HollaWHO? Meet Nina.

nina11

“I hollaback because the streets belong to everyone”

Meet Nina Sommerland, who has just recently joined the Hollaback! Brussels team as our newest Social Media Coordinator! So we did a little HollaWHO? interview with her.

Nina Sommerland is from Sweden, and she moved to Brussels in July 1014. She works as a research analyst and has a Masters in Sociology.
Nina has always been passionate about egalitarian issues and especially about gender equality since it correlates directly to her own personal experiences. Her concernment with these issues has led to an activism in various contexts; such as holding workshops in schools, informing and engaging discussions about gender- and sexuality- related harassment. She is also very passionate about SRHR (sexual and reproductive health and rights) issues and has been actively involved in the pro-choice movement, often addressed with an international focus. She believes that the right and agency of women over their own bodies are fundamental in a society aiming for equality. An activist at heart, with a determination that all people deserve to be free to exist on equal terms in the public space, she was immediately drawn to the Hollaback! movement.

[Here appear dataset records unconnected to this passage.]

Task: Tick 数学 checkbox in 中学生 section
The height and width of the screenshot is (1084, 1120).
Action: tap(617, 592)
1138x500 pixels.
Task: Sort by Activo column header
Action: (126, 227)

Why do you HOLLA? Because people should be able to exist in the public space on equal terms. As for me personally, I think it’s better to react in whatever way, otherwise the negative feelings build up inside. It is also good to mark that harassment is not acceptable.

What is your signature Hollaback? It depends on the situation. I tend not to be very constructive.

What was your first experience with street harassment? My first related experience as I can remember was when I was twelve and on vacation. A man at a market tried to talk my mum into letting him marry me. I felt really sick from this and also ashamed thinking that I must have done something to evoke this kind of attention. I could not put words on my feelings then, but now I can, which I am happy for.

My superheroine power is… I can awaken the inner revolutionary in other people.

Define your style? I would like to be “effortlessly cool”.

What inspires you?  Society and how humans function together. It is a never ending source of inspiration. 

Your ‘new’ Hollaback! Brussels Team: Nina, Quentin & Ingrid.